Bugzilla – Bug 735943
If NMB is enabled while booting in systemd on system with several ethernet cards, only the first card gets IP address
Last modified: 2012-10-25 13:37:52 UTC
User-Agent: Mozilla/5.0 (Macintosh; Intel Mac OS X 10.5; rv:8.0.1) Gecko/20100101 Firefox/8.0.1 On an OpenSuSE 12.1 (32-bit and 64-bit) system with more than one ethernet card statically configured with ifup, booting in systemd, enabling the nmb service at startup causes only the first card to get an IP address. The additional cards do not get an IP address, despite being statically configured. This behavior occurs even if nmb is the only service enabled. (It also occurs if it is started in combination with other services.) The problem does not occur if you boot in System V. Reproducible: Always Steps to Reproduce: 1. chkconfig nmb on 2. reboot in systemd 3. ifconfig -a Actual Results: Only the first ethernet card has an IP address allocated Expected Results: All of the ethernet cards have an IP address allocated
Either this is an issue with systemd - adding Frederic to get his input on this - or we have to provide 'native' systemd files for the services Samba offers. We have them already upstream and need to check and merge them to our packages.

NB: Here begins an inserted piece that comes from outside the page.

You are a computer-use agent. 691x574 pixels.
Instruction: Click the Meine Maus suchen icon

there is no reason to require native systemd service file for nmb. Since systemd is agressively parallelising services startup, if network service is not waiting long enough for all ethernet card to be configured, it is not systemd fault. check WAIT_FOR_INTERFACES value in /etc/sysconfig/network/config
Different poster but same machines ... Increasing WAIT_FOR_INTERFACES from 30 to 300 didn't help. In the meantime we experienced the same issue on another machine (64bit, 2 netcards). On the 3 machines, nmb seems to be the bottleneck in systemd: - it takes about 5 minutes for the login prompt to appear. - only the first netcard gets an IP allocated. - However nmb is successfully started. - the value of WAIT_FOR_INTERFACES doesn't affect the boot time. No matter how long it waits for netcards, it takes about 5 minutes to boot - which I guess is the timeout for services in systemd. When nmb is off in systemd: - it boots normally - all netcards get their IP. Thus it is a lot faster to disable nmb at boot and start it manually. I haven't tested nmb on a machine with a single netcard. So I don't know if the problem is nmb itself or the combination of nmb with several netcards. In system V, everything is ok.
hmm, could people try to move /etc/sysconfig/network/if-up.d/21-* away ?

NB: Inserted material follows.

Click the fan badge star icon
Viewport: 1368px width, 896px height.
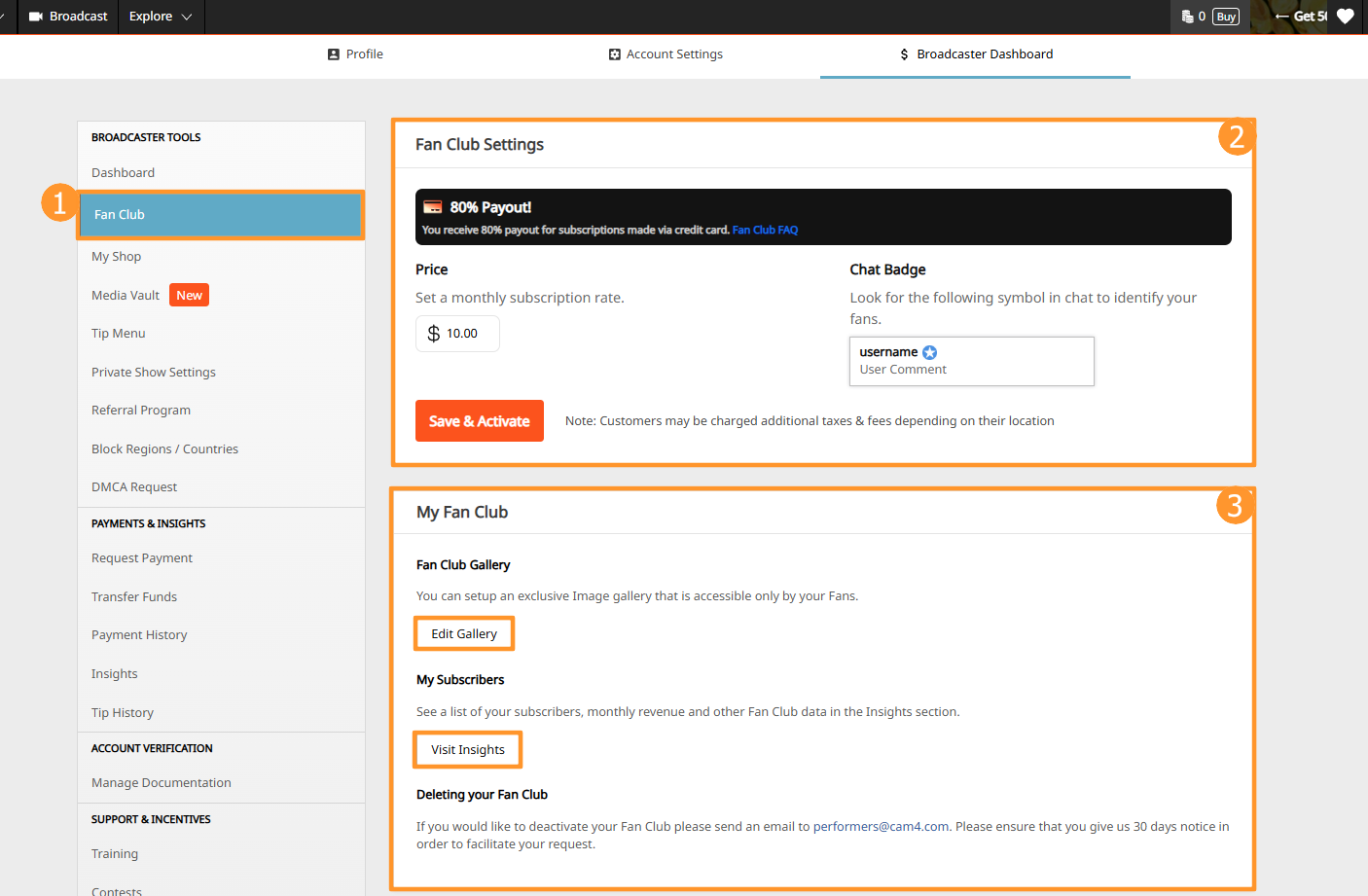[x=929, y=352]
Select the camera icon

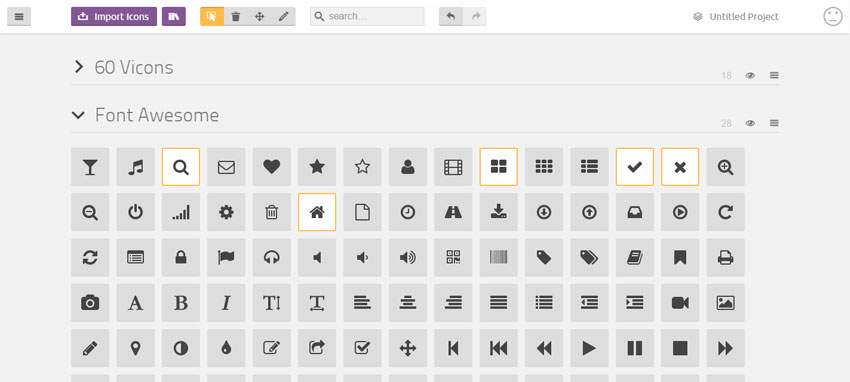tap(90, 303)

That worked. - Boot is (a lot) faster. - WAIT_FOR_INTERFACES is back to default (30) - All interfaces get an IP. - smb and nmb are started. - samba server is working.
/etc/sysconfig/network/scripts/cifs is causing the problem. I moved the other script back (dhcpcd-hook-samba) and it was still OK.

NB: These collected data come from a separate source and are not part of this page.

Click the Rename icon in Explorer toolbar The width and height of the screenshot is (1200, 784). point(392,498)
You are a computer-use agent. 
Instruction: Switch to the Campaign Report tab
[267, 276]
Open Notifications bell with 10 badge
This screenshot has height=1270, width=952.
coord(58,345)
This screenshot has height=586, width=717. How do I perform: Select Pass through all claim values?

Created attachment 467289 [details] disables rcnmb start causing systemd to hang for 5 minutes. Commenting out this line allows systemd to boot normally, while all network interfaces get an ip and nmb starts successfully.
I commented out the line causing the problem - as a temporary workaround.
could you try replacing the offending line with systemctl restart --ignore-dependencies nmb.service when booting under systemd ?
That works. It didn't seem to bother when booting in system V ... so far. I read that there were data corruption issues in one way when booting in systemd. I haven't checked that yet. I just make sure that the daemons get started and the NICs get an IP.
I didn't saw ANY data corruption report related with systemd (and this is off topic to this bug report). Bobby, could you do similar test (replace rcnmb start with systemctl restart --ignore-dependencies nmb.service) ?
(In reply to comment #11) > I didn't saw ANY data corruption report related with systemd (and this is off > topic to this bug report). I've no idea how this is related, but bnc#732910 reports overwritten dhclient-script -- the reporter says, it happens only while a systemd boot. Agnelo, do you have a link to the place where you read about data corruption? IMO it is not a problem of network service that does not wait long enough: systemd runs into a deadlock when there are two "systemctl force-reload nmb.service" are running parallel [started by if-up.d/21-dhcpcd-hook-samba]. See also bnc#725503#c10 and bnc#724777#c4.
(In reply to comment #12) > Agnelo, do you have a link to the place where you read about data corruption? > In the network subforum of the openSUSE forum (a sticky post at the top of the page). The site is down since yesterday.
Duplicated of 732395 per comment#4 *** This bug has been marked as a duplicate of bug 732395 ***
(In reply to comment #12) > (In reply to comment #11) > > I didn't saw ANY data corruption report related with systemd (and this is off > > topic to this bug report). > > I've no idea how this is related, but bnc#732910 reports overwritten > dhclient-script -- the reporter says, it happens only while a systemd boot. FYI: It was a bug in dhclient (in a patch), stderr -> /dev/null were marked close-on-exit and thus has been closed while exec of dhclient-script. So a completely unrelated issue.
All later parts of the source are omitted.